Rewrite the records starting at the line that contains "Where should I click to: Refund" and ending at the end of the records, replacing "order" with "transaction" and leaving everything else unchanged. Omit the pictures from your answer.

Stored dataset items
· · · ·

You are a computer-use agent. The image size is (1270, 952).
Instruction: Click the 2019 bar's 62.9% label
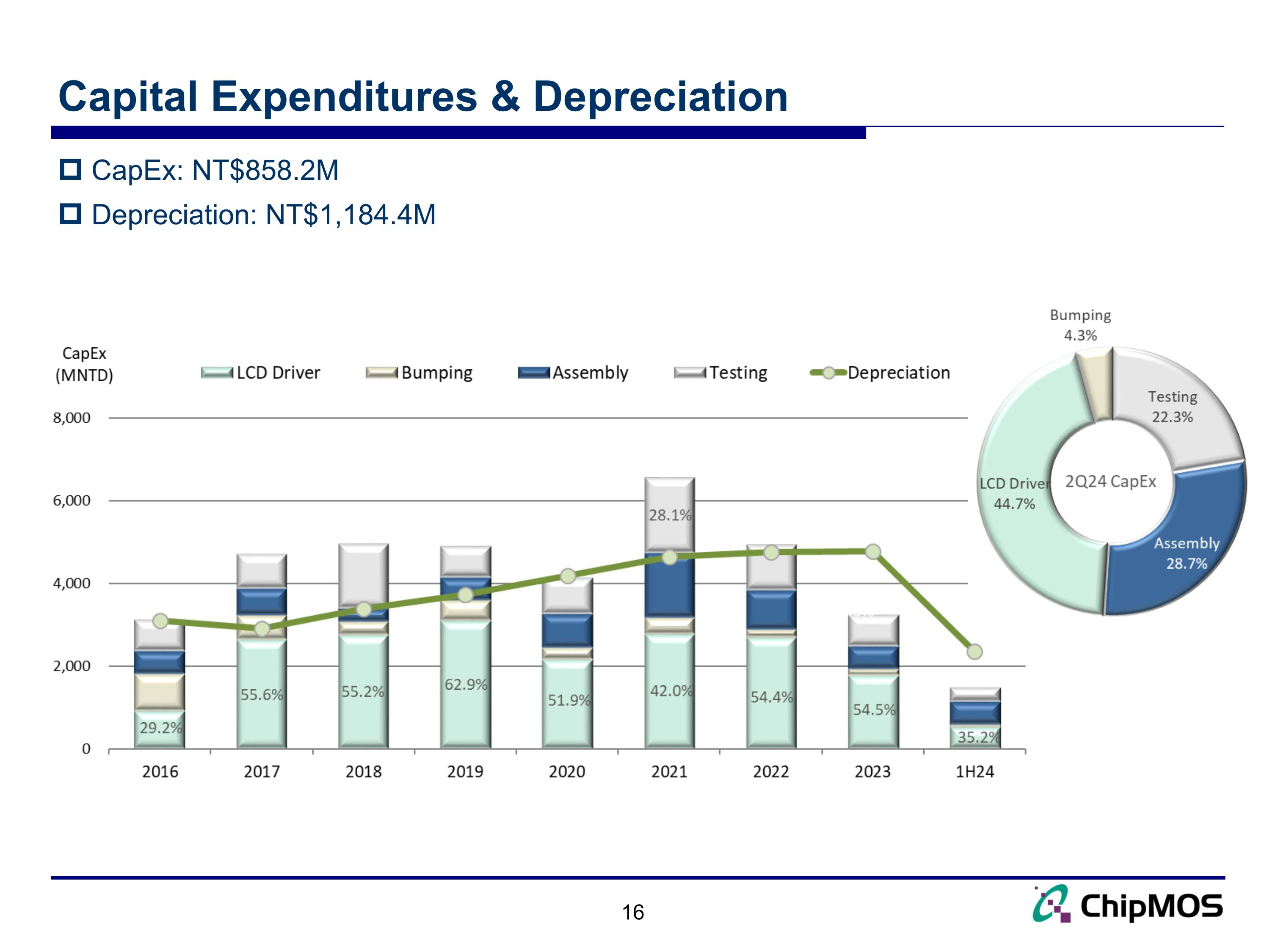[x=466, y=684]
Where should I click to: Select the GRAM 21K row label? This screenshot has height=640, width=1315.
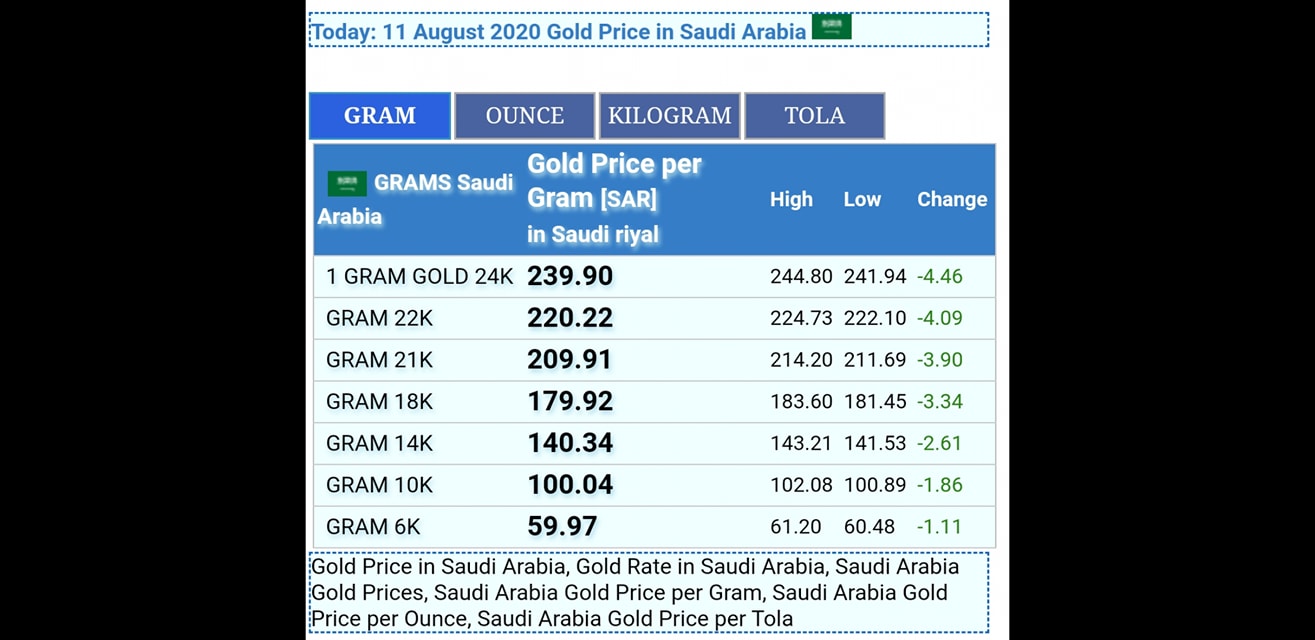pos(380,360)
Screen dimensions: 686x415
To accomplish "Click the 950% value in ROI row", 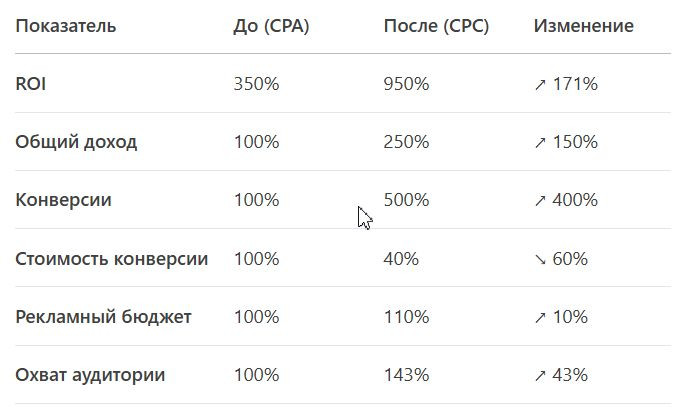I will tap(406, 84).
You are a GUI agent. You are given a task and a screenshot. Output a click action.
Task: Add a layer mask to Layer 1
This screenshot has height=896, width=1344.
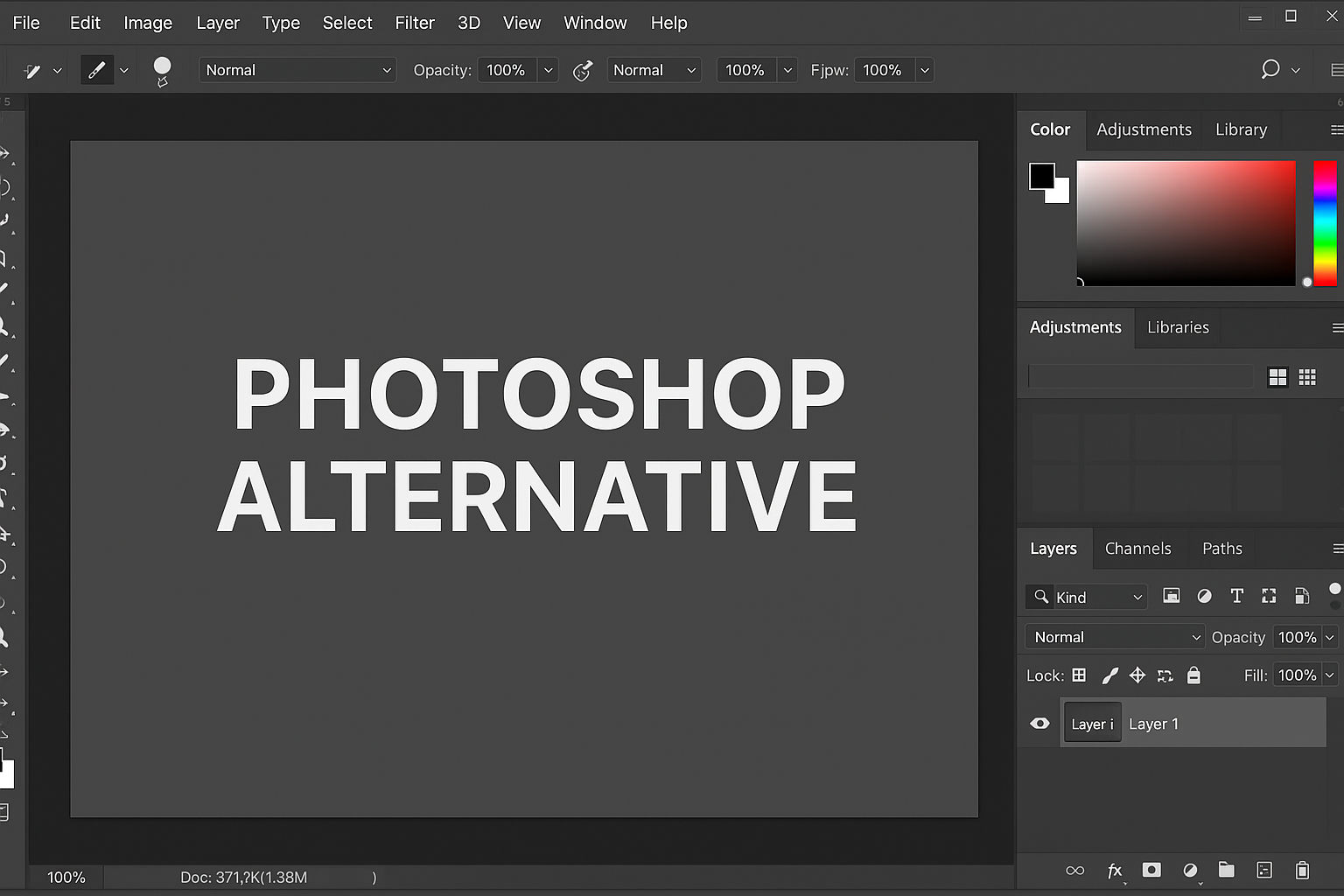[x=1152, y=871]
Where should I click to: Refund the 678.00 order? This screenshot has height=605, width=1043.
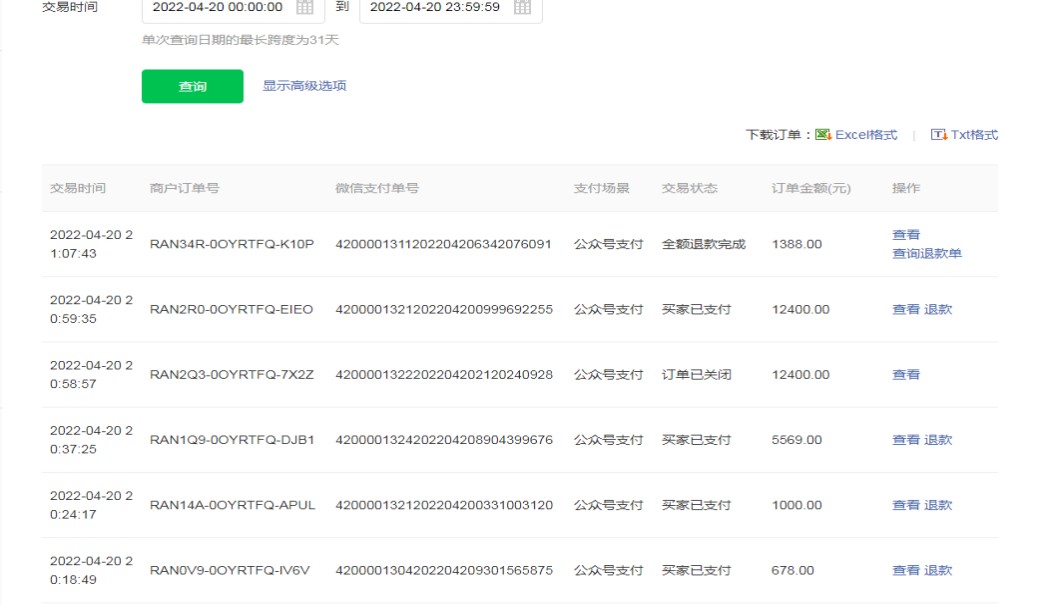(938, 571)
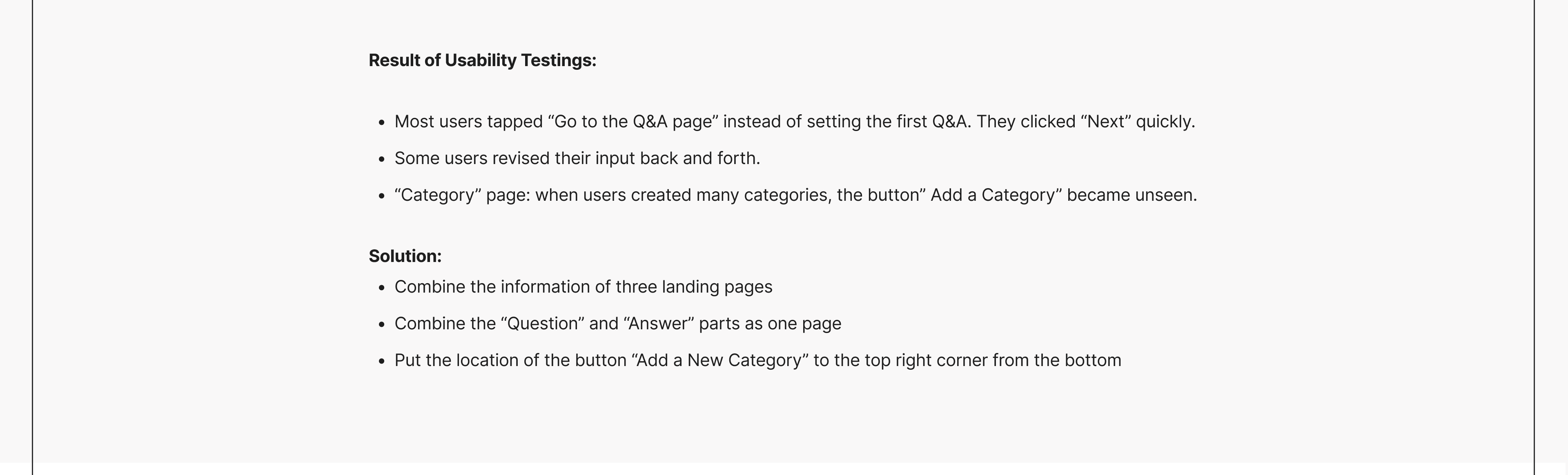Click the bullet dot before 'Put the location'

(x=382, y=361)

· · · ·

WORKED ANSWER:
Where should I click to: Refund the 678.00 transaction? This screenshot has height=605, width=1043.
(938, 571)
Click the bullet dot before 'Put the location'

(x=382, y=361)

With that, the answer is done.